Memorie: Edizione diplomatica dall'autografo definitivo
Part 18
Intanto gli Svizzeri pontifici prendevano posizioni militari sulla frontiera opposta — con tutte le misure di resistenza contro un tentato passaggio — ma umiliati dall'atto vergognoso del loro governo imbecille. La situazione nostra nelle Filigari, non era tenibile per molti giorni — non v'era altro rimedio che mutarla — Tornare indietro sulla Toscana, io avevo letto la comunicazione di quel Governo al Sindaco — nella quale si raccomandava di liberarsi di noi, al più presto — e sarebbe stato d'uopo: umiliarsi, od ostilizzare.
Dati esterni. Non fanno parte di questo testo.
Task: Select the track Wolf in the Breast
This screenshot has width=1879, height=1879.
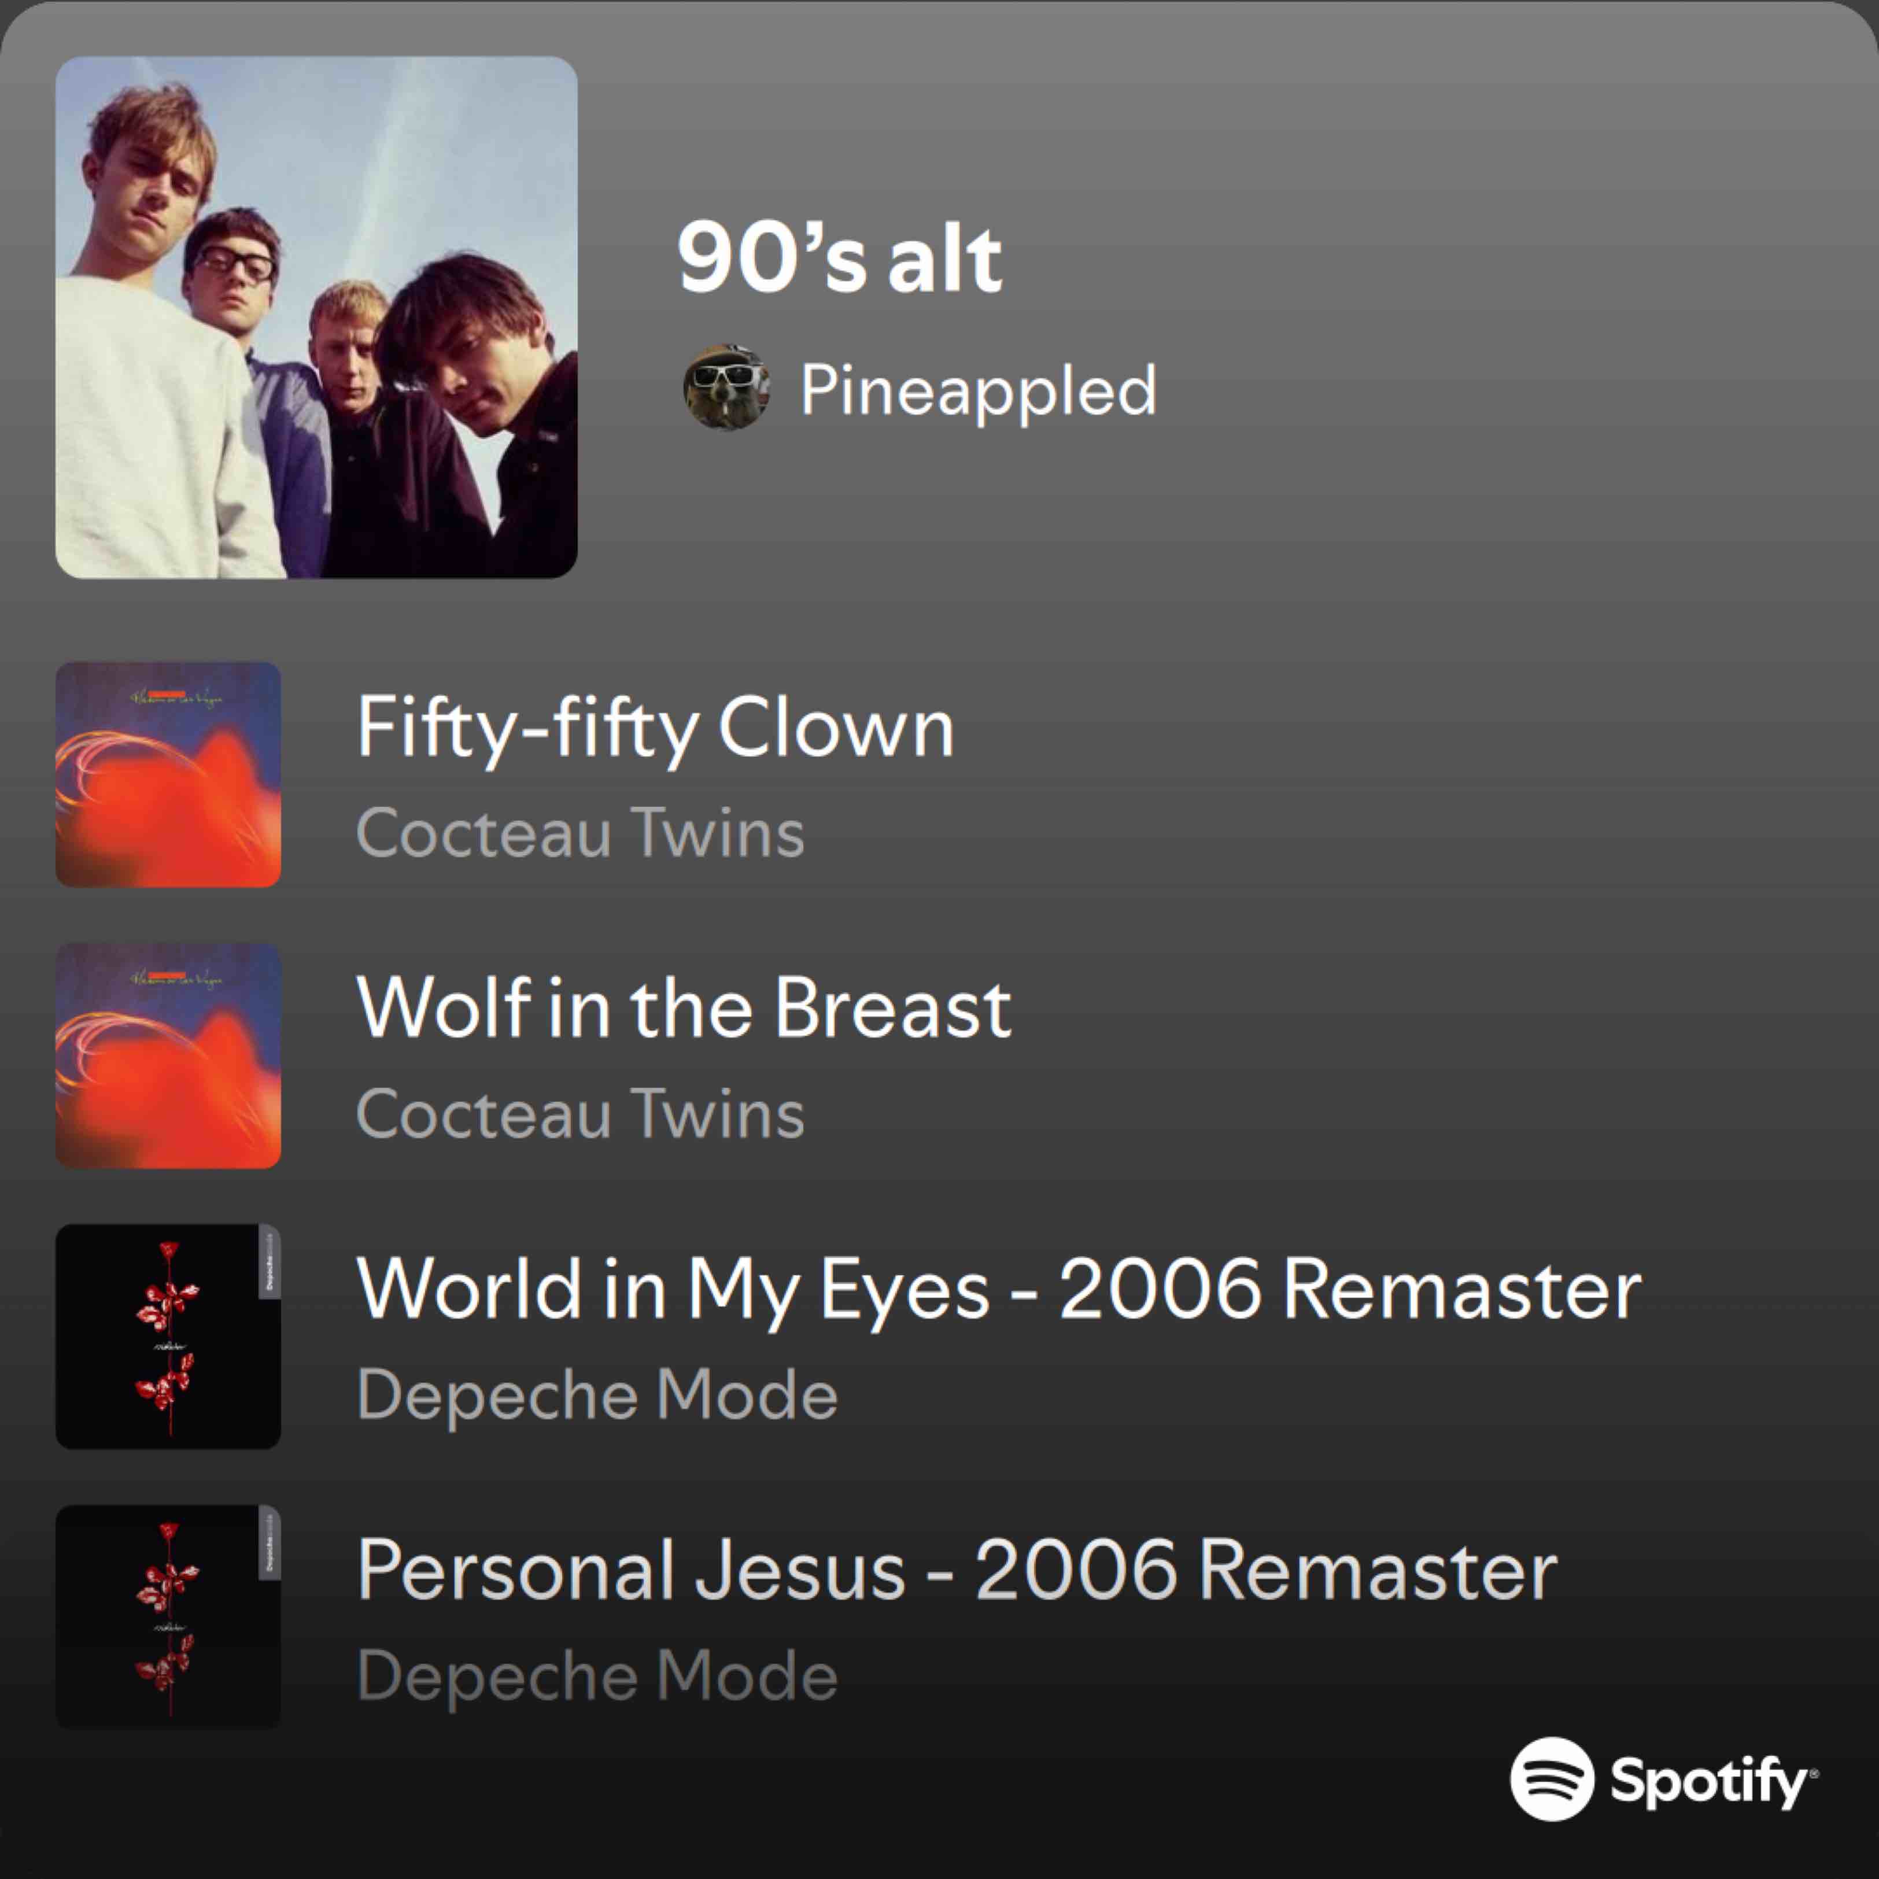Action: (684, 1008)
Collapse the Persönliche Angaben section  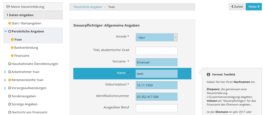point(6,32)
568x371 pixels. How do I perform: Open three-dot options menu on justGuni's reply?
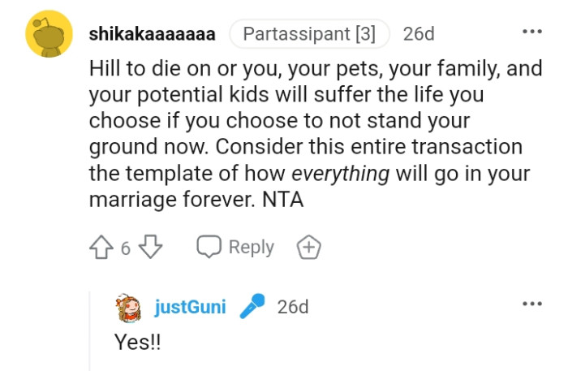click(x=531, y=304)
Proseguire sul territorio Romano, bisognava combattere chi era lì preparato per vietarcelo — A che scellerata perplessità ci tenevano i governanti su cui speravano gl'italiani la loro liberazione! Eppure — noi avevimo varcato l'Atlantico — poveri sì, perchè avevamo rifiutato le richezze —[72] — ma col solo oggetto di offrire la nostra vita all'Italia! — Scevri da qualunque interessato proposito — pronti a sacrificare al nostro paese, anche i principï politici — e servire, per servirlo, anche chi non meritava la fiducia nostra, per antecedenti infami!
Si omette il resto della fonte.